Well, which is it? A tax on dogs and beers or a “fee”?
CDD’s are usually applied to residential areas. It has nothing to do with the value of your property, it’s just your share of the infrastructure bond. If this will be “a CDD type of environment”, I assume the businesses within the district will owe their share of the stadium bond regardless of any “windfall profits” or increase in the value of their property. With a bond of $several-hundred-million spread across a relatively small number of payers (compared to a residential district), the annual tax would be pretty outrageous.
And if the business doesn’t own the property who’s going to be paying the bill? I kinda doubt they’ll be sending bills to lessors instead of lessees. And I’m 100% sure the businesses within the proposed district won’t get to vote on it. It’s all so very wrong.
Smoke and Mirrors are Commissioner Hagan’s forte, along with his puppet, the County Administrator. When Hagan says they won’t be raising sales taxes, that’s just playing with semantics. Putting surcharges on hot dogs and beer consumed at (or around) the park is adding a financial burden on the attendee who already paid a fortune just to get in the park. And when you do that, if the hot dog and a beer ends up costing $25 or $30, you probably won’t have enough volume to generate much money. Then who do you stick for the balance? Yeah, you guessed it, the people that never really attend a game and didn’t want this park in the first place. At this point, we all get the (not so) wierd feeling of someone’s hand slowly slipping into our pockets searching for our wallets.

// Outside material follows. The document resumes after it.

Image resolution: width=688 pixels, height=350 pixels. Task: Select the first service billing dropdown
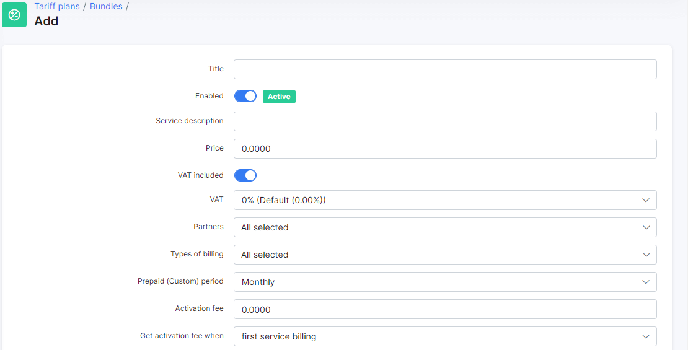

“there won’t be an actual surcharge on sales of stadium-district beer”
Should I have made that clearer?
Easy fix – ticket tax!
$35 ticket tax * 2m attendance * 25 years @ 5% interest = $1b for stadium construction.
You’re welcome, Tampa.
Oh yeah, it’s just like you ordinary fans to siphon a billion dollars out of an owner’s pockets just by snapping your fingers. Honestly, you little people have no idea how much hard work goes in to owning a professional sports franchise.
Think of us for once, will ya?
I love the smell of hyperbole soup in the morning.